Post by sock puppet »

Physics Guy wrote:
Fri Jan 05, 2024 9:16 pm
Dr. Shades wrote:
Thu Jan 04, 2024 11:58 pm
The people in Joseph Smith's day judged him by the standards of Joseph Smith's day AND KILLED HIM.
This seems like an important point. Insisting that only contemporary standards can apply can't be a good position for Mormons. If we can condemn Smith's contemporaries for lynching him then we must be able to condemn his crimes, too.
I too will say that is a good--maybe, a great--point made by Dr. Shades, and a great follow up point made by Physics Guy.

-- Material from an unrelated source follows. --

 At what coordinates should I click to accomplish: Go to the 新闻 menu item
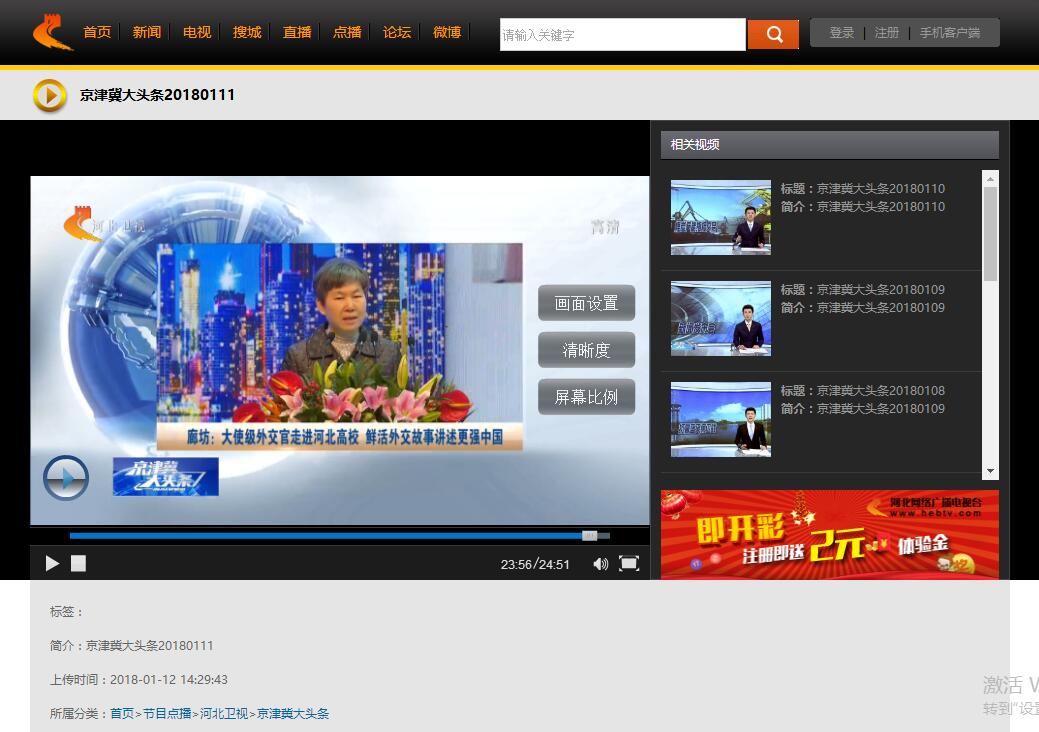[147, 32]
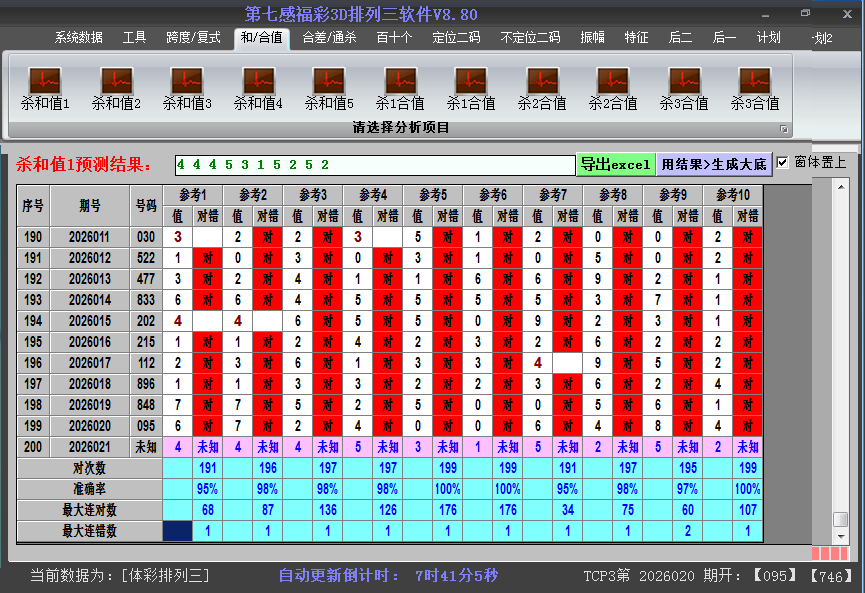This screenshot has width=865, height=593.
Task: Click the second 杀2合值 icon
Action: 612,84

When Joseph Smith in his late 30s (i.e., in the 1840s), the typical age difference between spouses was less than 5 years. In 1850, it was 4.55 years. It rose to almost 5 years (4.97) by 1870, but has fairly consistently dropped to be just about 2.3 years in the ensuing 130 years (to the year 2000). https://paa2008.populationassociation.org/papers/80695. So, how does Joe compare? Although married to Emma, he bigamously "married" young Mormon girls--Helen Mar Kimball more than 20 years his junior. For a woman born in 1828, as Helen was, the typical man she married was just 5 years her senior. When Helen was just 14, the 37 year old predator named Joe "married" her, promising if she married him her entire family would have eternal life. Do the math. That's a 22 to 23 year difference in age. On the American frontier in the 1800s, women ages 15-19 were twice as likely to marry as their non-frontier counterparts. https://www.bu.edu/econ/files/2023/04/B ... _Norms.pdf page 32 However, does Nauvoo in the 1840s really count as the frontier? Mormons are all too anxious to remind us of how large a population and how civilized life in Nauvoo was at the time. Western Illinois hadn't really counted as the frontier since 1820. Id. at page 29. Quite simply, the facts do not bear out the common LDS claim that it would not have been unusual for a 37 year old man to marry a 14 year old girl in 1843 Illinois, especially when illegal for an already-married man and under the coercive effect of a promise that all of the young girl's family would go to heaven if she married him.

How common was it for a man in his late 30s to marry, just 4 days apart, sisters, Emily, nineteen, and Eliza, twenty-three? Probably impossible to find statistics bearing out how common such was given that it was virtually unheard of.

In the span of 25 years (1819-1844), Joseph Smith was involved in 190 criminal proceedings and civil lawsuits in New York, Pennsylvania, Ohio, Missouri, Iowa, and Illinois. He was the plaintiff that initiated 20 civil cases, winning 9, having 10 dismissed and lost 1 at trial. He was the defendant against whom the cases were brought in 48 other cases; he lost 29 such cases. https://www.josephsmithpapers.org/intro ... litigation. If this was common for an American in those 25 years, litigation must have been America's chief industry.

How many mayors (or other office holders) in the 1840s ordered the constable to destroy a printing press? In the decades leading up to the Civil War (1861-1865), there were many threats and violence committed against editors of newspapers that ran abolitionist editorials. Even a mob on Nov. 7, 1837 that destroyed Elijah Lovejoy's printing press for the Alton Observer, included and was organized in part by Usher F. Linder, the anti-abolitionist attorney general of Illinois. However, Linder did not use the authority of his office to do so.

Joseph Smith's scoundrel behaviors were not, even by the times in which he lived, the norm, nor acceptable. The Mormon God did not just pick a defective human, but one of the most defective, despicable and deplorable humans of his era to be His mouthpiece. To the LDS defenders, I say that you should check your facts before defending Joseph Smith.
"Apologists try to shill an explanation to questioning members as though science and reason really explain and buttress their professed faith. It [sic] does not. ...faith is the antithesis of science and reason." Critic as quoted by Peterson, Daniel C. (2010) FARMS Review, Intro., v22:2,2.